### Task prompt:
What lines in the data below mention the string "column"? Copy them out.

### Stored data entries:
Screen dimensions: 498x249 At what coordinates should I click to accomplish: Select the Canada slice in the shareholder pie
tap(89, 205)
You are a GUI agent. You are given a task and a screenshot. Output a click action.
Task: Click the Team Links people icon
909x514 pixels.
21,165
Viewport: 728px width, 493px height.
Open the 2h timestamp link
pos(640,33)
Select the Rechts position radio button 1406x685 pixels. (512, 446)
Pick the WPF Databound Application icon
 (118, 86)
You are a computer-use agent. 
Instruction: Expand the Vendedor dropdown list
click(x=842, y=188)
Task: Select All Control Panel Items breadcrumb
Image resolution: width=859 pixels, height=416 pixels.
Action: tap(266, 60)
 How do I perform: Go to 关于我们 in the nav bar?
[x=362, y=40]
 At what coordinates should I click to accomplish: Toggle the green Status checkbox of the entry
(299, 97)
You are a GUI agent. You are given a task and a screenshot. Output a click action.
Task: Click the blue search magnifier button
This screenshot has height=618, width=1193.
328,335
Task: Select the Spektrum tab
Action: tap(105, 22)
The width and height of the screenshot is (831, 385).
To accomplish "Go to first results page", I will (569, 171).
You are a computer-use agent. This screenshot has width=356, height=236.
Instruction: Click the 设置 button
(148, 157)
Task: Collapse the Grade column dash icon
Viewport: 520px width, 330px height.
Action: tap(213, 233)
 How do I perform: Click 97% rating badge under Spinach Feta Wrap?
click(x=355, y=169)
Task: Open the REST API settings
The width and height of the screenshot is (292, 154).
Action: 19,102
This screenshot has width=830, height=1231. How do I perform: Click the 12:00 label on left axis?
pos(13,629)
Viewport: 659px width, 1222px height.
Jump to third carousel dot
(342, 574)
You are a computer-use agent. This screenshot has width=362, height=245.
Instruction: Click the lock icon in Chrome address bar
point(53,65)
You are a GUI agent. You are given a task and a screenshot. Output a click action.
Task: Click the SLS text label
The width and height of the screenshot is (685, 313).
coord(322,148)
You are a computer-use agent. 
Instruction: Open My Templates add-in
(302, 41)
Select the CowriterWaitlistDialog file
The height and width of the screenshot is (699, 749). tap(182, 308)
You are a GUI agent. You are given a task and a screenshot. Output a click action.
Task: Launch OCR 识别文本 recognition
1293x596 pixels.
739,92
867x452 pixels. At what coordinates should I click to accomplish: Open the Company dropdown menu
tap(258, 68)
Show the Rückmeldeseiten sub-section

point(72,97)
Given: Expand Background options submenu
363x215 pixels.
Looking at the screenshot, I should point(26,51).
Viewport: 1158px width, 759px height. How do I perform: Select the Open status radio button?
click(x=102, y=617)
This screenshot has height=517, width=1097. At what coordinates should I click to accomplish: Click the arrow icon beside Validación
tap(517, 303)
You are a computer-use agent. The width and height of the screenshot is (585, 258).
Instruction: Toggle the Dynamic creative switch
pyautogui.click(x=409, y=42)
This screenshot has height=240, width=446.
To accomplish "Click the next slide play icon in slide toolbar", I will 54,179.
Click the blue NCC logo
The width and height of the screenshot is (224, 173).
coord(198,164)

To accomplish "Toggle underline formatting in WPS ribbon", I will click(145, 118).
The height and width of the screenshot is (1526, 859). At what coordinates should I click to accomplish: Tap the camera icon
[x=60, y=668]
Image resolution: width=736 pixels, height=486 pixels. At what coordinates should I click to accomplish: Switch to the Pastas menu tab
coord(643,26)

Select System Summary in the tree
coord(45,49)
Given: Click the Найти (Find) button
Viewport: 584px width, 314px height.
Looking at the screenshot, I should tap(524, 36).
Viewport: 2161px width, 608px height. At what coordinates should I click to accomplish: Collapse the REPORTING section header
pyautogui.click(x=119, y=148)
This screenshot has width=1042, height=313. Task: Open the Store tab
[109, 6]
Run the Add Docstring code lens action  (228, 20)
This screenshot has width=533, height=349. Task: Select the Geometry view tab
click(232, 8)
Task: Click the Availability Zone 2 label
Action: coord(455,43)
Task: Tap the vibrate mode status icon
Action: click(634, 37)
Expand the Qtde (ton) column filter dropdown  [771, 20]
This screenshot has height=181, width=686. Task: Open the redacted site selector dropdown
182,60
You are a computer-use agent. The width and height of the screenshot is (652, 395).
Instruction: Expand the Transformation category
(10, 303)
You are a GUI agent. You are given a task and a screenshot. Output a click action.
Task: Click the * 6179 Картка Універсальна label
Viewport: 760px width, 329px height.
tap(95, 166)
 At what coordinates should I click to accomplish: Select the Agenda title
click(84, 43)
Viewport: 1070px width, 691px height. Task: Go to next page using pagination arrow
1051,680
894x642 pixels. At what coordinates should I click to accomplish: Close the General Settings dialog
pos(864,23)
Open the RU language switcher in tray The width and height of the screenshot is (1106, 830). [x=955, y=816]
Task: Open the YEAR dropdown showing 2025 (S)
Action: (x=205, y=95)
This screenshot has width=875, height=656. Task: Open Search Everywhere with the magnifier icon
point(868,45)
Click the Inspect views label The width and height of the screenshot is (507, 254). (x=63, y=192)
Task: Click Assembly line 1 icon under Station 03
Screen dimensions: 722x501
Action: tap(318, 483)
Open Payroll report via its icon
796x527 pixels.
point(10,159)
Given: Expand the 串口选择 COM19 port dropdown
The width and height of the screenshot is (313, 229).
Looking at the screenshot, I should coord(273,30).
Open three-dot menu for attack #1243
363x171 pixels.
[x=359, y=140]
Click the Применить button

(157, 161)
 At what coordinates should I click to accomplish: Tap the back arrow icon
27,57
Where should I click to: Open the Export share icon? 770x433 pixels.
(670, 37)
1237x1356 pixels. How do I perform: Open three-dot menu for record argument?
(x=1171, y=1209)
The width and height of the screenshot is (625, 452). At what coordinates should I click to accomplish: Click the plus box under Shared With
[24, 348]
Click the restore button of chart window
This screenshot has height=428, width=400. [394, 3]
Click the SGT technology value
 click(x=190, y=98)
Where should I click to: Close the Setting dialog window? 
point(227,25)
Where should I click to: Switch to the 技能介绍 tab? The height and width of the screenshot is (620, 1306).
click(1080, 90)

### Output of the exercise:
Task: Collapse the Grade column dash icon
Expand the Qtde (ton) column filter dropdown  [771, 20]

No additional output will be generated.